--- START Supplied records ---

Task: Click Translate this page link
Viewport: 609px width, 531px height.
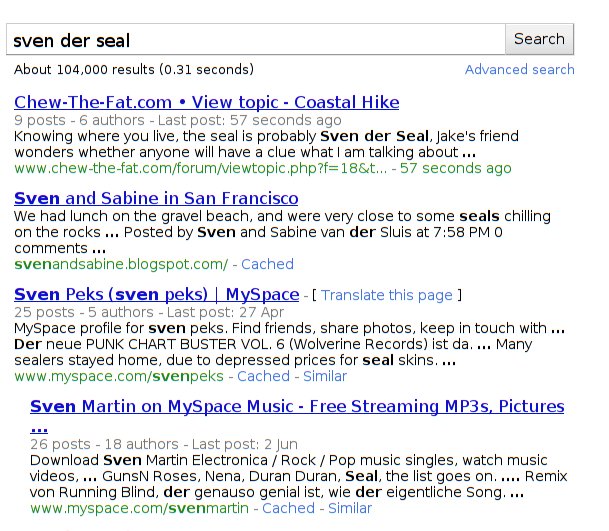Action: [386, 295]
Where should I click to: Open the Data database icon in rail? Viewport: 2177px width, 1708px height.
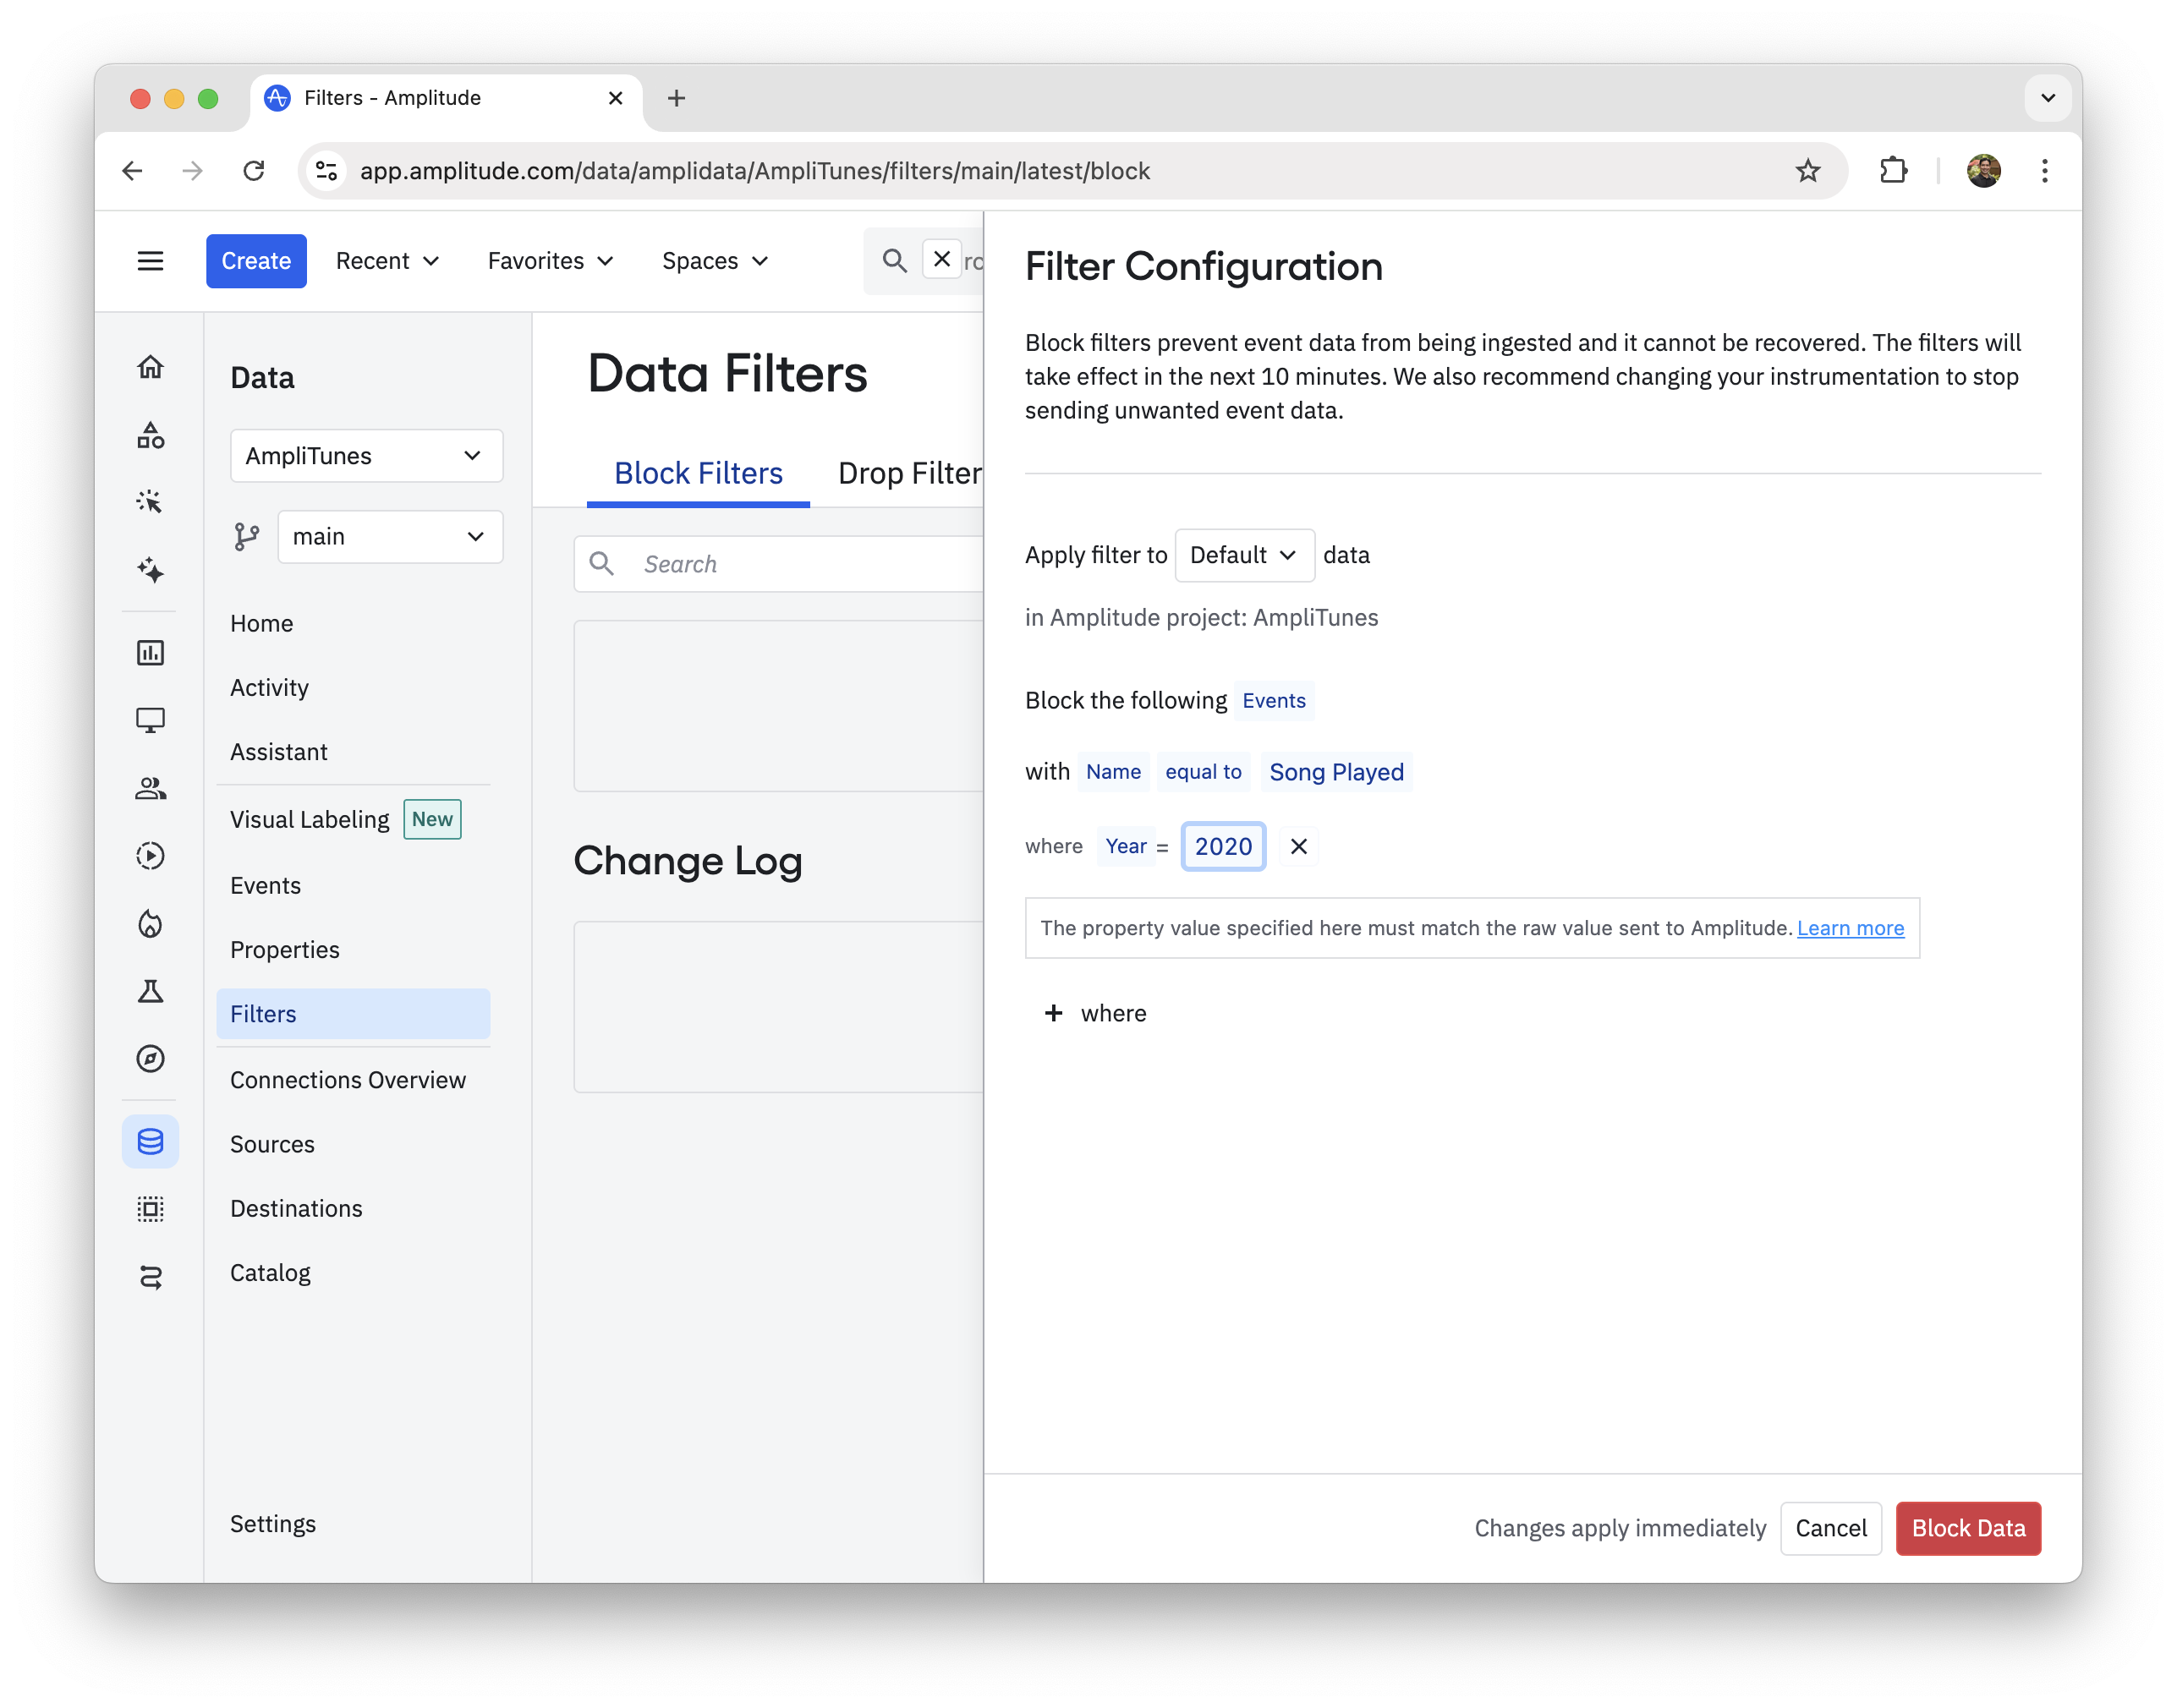coord(150,1141)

--- END Supplied records ---

## Written task
Copy every line of text from the listing above word for word, leaving the pictures out.

## Task output
Task: Click Translate this page link
Viewport: 609px width, 531px height.
Action: [386, 295]
Where should I click to: Open the Data database icon in rail? Viewport: 2177px width, 1708px height.
coord(150,1141)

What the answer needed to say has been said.